The abundance of fridge, cupboard and garden. No fennel, but all that basil made for a delicious pistou!

I use our ‘compost bag’ plus a shrivelled carrot to make veg stock. I’m not going to say that my compromises delivered the perfect solution. Fennel is clearly a signature ingredient in this soup. Hey-ho – as I so often say – sometimes you just have to use what’s on offer.

Whatever I lacked in my store cupboard, Meera’s soup made up for in healing benevolence. The perfect food for feeding the coronavirus-ridden body and soothing the angst-ridden soul.
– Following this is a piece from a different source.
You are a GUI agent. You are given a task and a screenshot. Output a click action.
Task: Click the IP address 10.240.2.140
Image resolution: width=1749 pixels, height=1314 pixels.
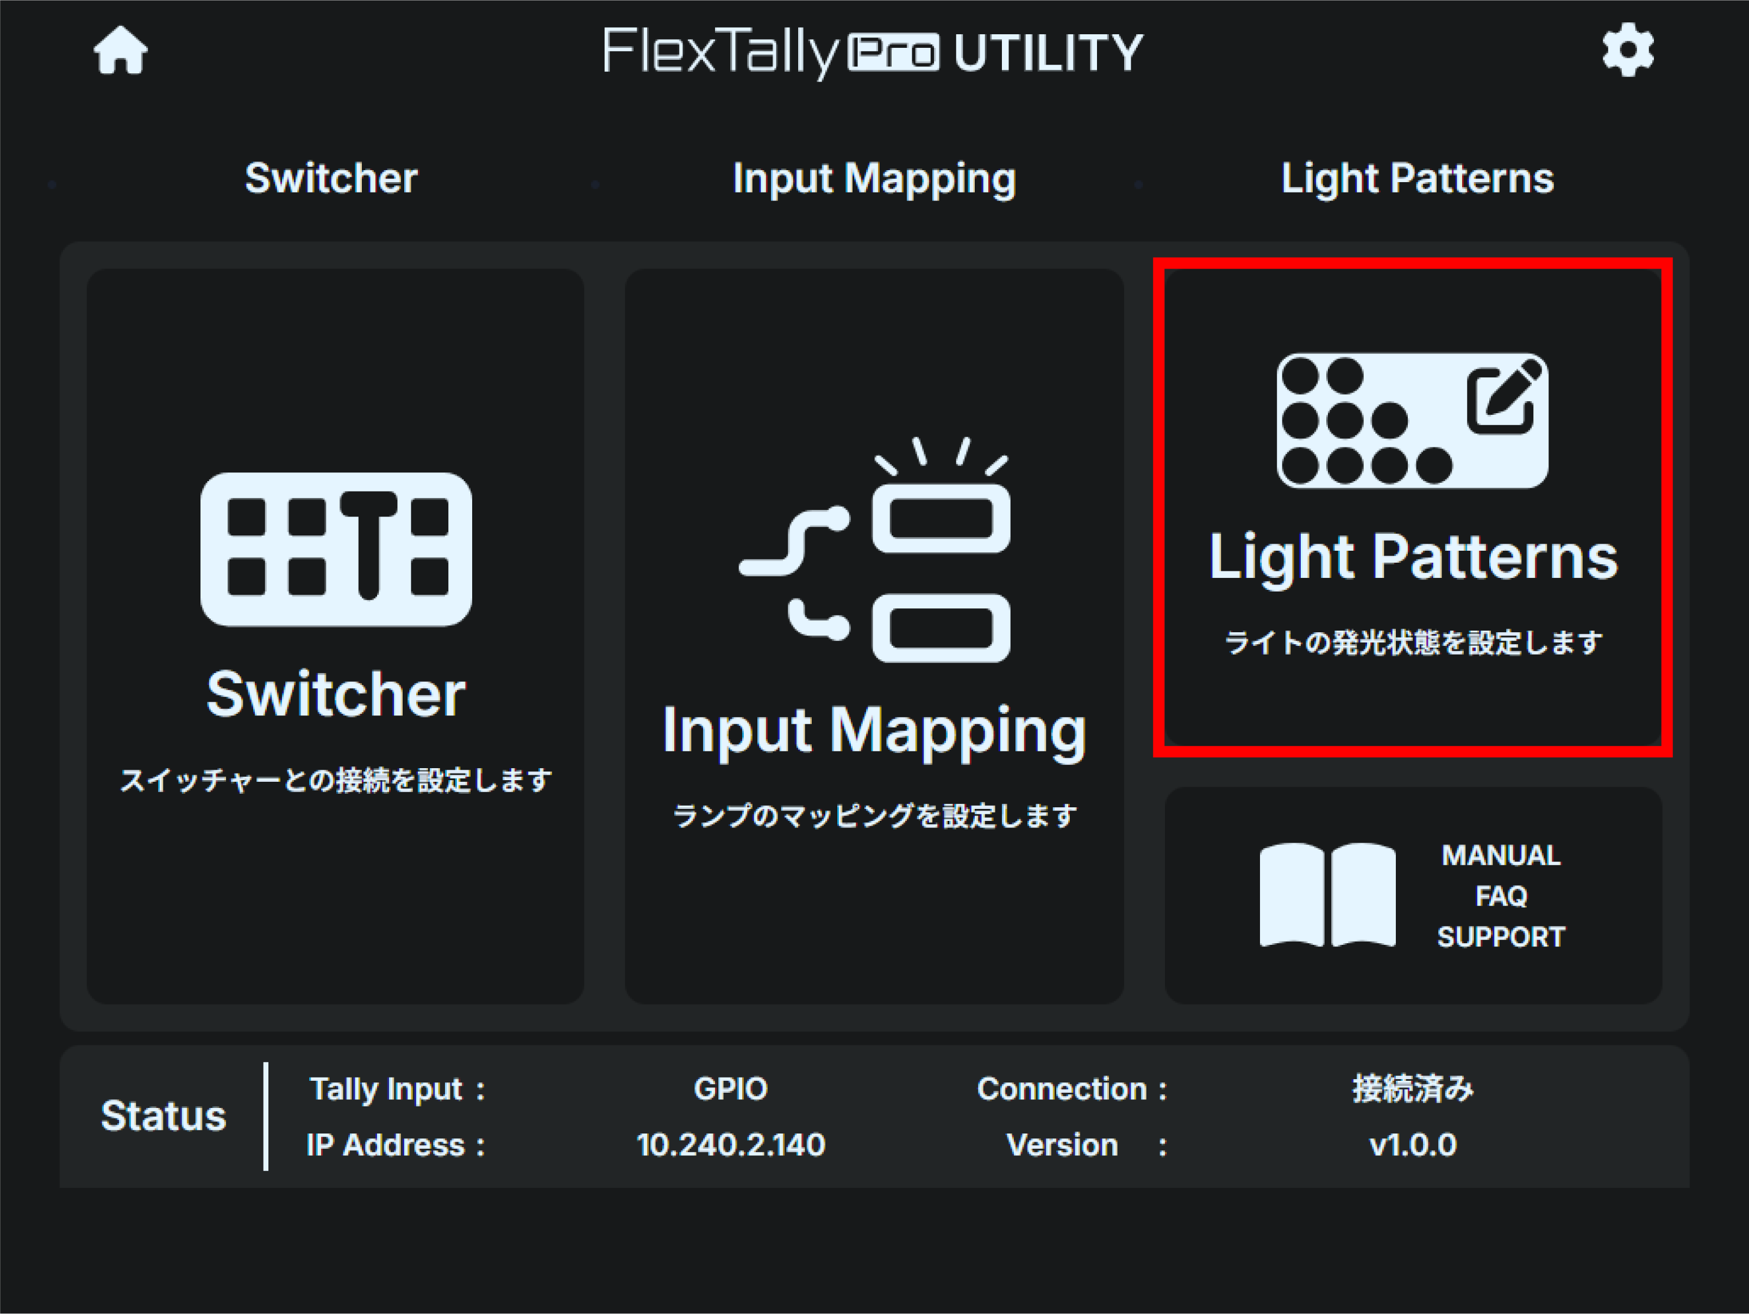731,1145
As we slurped it down, The Husband and I gave grateful thanks that we are both double vaxed and that we are not suffering the full and awful impact of the illness that so many around the world have had to endure.

Stay safe and well. x

Original recipe:

Meera Sodha – Fennel and courgette pistou soup

Greens and rice: super nice.

This week’s recipe from Guardian Feast Issue No.172 is a moreish fab Japanese-ish vegan rice and greens dish from Meera Sodha. This bright, clean, fresh dish packs an umami lip-smacking punch way above the sum of its ingredients. It’s fragrant and crunchy with pings of salt, a tang of sake and green sweetness from the peas.

The Husband and I enjoyed it so much that we pretty much polished off the quantity for four (and, yes, with 350g of rice, there was plenty for four) between the two of us.

All set up to create Meera Sodha’s green tea rice with sake vegetables

As regular readers will know, I’m celebrating my love of the food columns and supplements in The Guardian by trying to cook at least one recipe from each issue of Guardian Feast in 2021. Find out a bit more about that here.

Along with the garlic, spring onions, sake and soy sauce, Meera steams pak choi, mange tout and frozen peas. I couldn’t lay my hands on mange tout so used some French beans instead – they worked just fine.

I don’t think I’ve ever cooked Jasmine rice before (available in Berwick from The Green Shop on Bridge Street) and felt a bit sceptical about infusing it with teabags. Oh me of little faith! Meera gives precise instructions about cooking the rice which deliver perfect fluffy, fragrant results. I appreciate these exact directions. For something so ‘easy’, rice is often the thing that goes wrong.

Just a brief word of caution: don’t do what I did and leave the green teabag strings dangling down the side of the pan. A gas hob will ignite the paper tabs!